Unpatched Edimax Camera Flaw Exploited to Deploy Mirai Botnet Malware

A critical security vulnerability in the Edimax IC-7100 network camera is being actively exploited by cybercriminals to distribute Mirai botnet malware variants, according to researchers.

Unpatched Edimax Camera Flaw Exploited to Deploy Mirai Botnet Malware

critical security vulnerability in the Edimax IC-7100 network camera is being actively exploited by cybercriminals to distribute Mirai botnet malware variants, according to researchers. Tracked as CVE-2025-1316 (CVSS v4 score: 9.3), the flaw is an operating system command injection vulnerability that enables remote code execution when exploited through a specially crafted request.

Exploitation and Attack Methods

Researchers at Akamai revealed that cybercriminals have been targeting this flaw since May 2024, although a proof-of-concept (PoC) exploit has been publicly available since June 2023. The exploit manipulates the /camera-cgi/admin/param.cgi endpoint, injecting malicious commands into the NTP_serverName option of the ipcamSource parameter.

Although authentication is required, attackers are successfully bypassing this by leveraging the default credentials (admin:1234), allowing them to gain unauthorized access.

Mirai Botnet Deployment

At least two distinct Mirai botnet variants have been detected exploiting the flaw. One variant includes anti-debugging features before executing a shell script that downloads the malware across multiple architectures.

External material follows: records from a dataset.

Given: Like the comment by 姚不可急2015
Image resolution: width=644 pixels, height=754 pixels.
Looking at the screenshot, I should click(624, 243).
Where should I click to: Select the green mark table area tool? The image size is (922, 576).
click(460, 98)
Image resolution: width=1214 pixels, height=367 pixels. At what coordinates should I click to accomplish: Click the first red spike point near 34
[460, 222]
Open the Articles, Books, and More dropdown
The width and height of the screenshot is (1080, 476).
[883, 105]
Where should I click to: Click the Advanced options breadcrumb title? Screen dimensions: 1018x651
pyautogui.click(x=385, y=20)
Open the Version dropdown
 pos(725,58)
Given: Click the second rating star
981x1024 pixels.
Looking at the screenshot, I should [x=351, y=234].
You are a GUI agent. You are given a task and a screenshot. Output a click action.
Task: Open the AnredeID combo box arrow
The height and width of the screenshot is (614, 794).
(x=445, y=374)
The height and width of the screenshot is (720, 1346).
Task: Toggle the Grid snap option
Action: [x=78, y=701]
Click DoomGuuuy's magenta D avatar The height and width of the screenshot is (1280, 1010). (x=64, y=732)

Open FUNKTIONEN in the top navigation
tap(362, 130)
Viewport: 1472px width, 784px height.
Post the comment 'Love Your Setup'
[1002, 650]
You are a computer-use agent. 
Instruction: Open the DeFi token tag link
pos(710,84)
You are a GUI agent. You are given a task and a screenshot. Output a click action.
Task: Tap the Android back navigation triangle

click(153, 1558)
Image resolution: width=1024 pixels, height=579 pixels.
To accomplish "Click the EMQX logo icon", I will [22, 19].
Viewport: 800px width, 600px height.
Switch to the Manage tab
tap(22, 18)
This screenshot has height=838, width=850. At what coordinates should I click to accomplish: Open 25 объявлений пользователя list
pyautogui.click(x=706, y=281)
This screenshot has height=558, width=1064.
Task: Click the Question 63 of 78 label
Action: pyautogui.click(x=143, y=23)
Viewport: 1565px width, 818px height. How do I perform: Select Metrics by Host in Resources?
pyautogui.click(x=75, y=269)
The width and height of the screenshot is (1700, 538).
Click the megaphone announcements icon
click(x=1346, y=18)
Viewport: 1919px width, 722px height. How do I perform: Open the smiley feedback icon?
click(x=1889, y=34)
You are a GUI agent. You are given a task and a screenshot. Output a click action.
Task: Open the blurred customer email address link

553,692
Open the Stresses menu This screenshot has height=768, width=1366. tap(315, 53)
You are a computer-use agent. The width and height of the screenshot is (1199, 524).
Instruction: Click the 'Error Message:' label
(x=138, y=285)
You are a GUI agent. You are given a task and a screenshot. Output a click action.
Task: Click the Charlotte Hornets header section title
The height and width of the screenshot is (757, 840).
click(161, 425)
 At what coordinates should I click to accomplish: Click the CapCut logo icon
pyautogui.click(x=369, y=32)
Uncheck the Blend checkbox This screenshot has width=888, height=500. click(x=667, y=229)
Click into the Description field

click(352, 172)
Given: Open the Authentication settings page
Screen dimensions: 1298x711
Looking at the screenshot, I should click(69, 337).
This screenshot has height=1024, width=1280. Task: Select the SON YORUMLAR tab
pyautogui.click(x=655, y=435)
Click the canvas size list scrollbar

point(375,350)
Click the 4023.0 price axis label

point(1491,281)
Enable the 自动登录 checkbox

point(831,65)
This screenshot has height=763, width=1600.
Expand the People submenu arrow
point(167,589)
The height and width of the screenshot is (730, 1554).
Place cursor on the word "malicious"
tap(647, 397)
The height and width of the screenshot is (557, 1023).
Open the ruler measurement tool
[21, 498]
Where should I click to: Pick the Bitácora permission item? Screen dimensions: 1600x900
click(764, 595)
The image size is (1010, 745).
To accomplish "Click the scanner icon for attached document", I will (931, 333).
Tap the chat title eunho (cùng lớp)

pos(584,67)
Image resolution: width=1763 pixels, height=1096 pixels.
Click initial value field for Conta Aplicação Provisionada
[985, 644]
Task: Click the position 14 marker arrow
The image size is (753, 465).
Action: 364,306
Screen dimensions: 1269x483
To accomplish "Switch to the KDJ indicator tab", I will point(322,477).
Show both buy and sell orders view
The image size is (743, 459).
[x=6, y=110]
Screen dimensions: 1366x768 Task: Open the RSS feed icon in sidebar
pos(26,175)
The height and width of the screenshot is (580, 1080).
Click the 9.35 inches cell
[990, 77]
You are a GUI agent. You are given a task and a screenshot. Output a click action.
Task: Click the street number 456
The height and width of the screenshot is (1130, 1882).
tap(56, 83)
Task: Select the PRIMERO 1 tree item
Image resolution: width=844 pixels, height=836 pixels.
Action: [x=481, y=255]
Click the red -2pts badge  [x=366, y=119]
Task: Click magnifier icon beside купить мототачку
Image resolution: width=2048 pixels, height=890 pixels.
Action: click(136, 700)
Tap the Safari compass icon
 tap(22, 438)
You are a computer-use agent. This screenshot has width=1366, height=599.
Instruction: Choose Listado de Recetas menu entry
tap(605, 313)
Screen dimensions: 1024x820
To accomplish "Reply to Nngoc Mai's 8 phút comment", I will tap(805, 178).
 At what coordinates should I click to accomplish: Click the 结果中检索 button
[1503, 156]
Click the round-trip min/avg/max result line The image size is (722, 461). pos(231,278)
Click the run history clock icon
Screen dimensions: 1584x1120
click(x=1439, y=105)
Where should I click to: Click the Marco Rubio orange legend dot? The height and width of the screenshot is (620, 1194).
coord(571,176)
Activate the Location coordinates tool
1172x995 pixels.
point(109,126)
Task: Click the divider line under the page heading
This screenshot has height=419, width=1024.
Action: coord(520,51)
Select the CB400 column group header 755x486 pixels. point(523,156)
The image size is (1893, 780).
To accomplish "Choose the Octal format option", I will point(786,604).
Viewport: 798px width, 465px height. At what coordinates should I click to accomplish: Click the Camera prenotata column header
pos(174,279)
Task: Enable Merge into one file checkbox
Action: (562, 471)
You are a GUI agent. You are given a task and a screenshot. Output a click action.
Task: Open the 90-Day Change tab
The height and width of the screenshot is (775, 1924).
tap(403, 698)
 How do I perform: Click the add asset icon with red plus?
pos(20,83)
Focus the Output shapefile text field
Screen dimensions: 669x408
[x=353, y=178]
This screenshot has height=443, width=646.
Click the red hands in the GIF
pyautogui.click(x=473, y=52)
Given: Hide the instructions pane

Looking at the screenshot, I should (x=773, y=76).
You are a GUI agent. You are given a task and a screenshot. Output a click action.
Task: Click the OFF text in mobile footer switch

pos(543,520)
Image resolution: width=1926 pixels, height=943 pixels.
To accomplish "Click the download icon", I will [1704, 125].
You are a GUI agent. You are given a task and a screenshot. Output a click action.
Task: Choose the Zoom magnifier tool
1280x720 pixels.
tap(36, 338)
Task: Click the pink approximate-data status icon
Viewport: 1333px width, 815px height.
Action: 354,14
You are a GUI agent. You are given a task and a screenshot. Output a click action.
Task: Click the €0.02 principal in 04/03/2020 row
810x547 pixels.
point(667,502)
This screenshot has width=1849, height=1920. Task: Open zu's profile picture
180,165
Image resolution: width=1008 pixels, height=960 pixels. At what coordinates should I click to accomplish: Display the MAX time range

Once infected, these compromised cameras become part of a botnet, which can launch large-scale distributed denial-of-service (DDoS) attacks against targets via TCP and UDP protocols. Additionally, the attackers have been exploiting other vulnerabilities, including:

  • CVE-2024-7214 (affecting TOTOLINK IoT devices)
  • CVE-2021-36220
  • A Hadoop YARN vulnerability

No Security Patch Available

Edimax issued an advisory confirming that the affected devices are legacy models that have been discontinued for over a decade and that no security patch will be released.

Mitigation Strategies

Since no official fix is expected, users are strongly advised to:
Upgrade to a newer model with active security support
Avoid exposing the camera directly to the internet
Change default credentials immediately
Monitor device access logs for unusual activity

Ongoing Threat from Mirai Botnets

Akamai warns that outdated and poorly secured firmware in IoT devices remains a prime target for cybercriminals seeking to build botnets. The Mirai malware continues to evolve, and with easily accessible tutorials, open-source code, and AI-powered automation, launching a botnet has become easier than ever.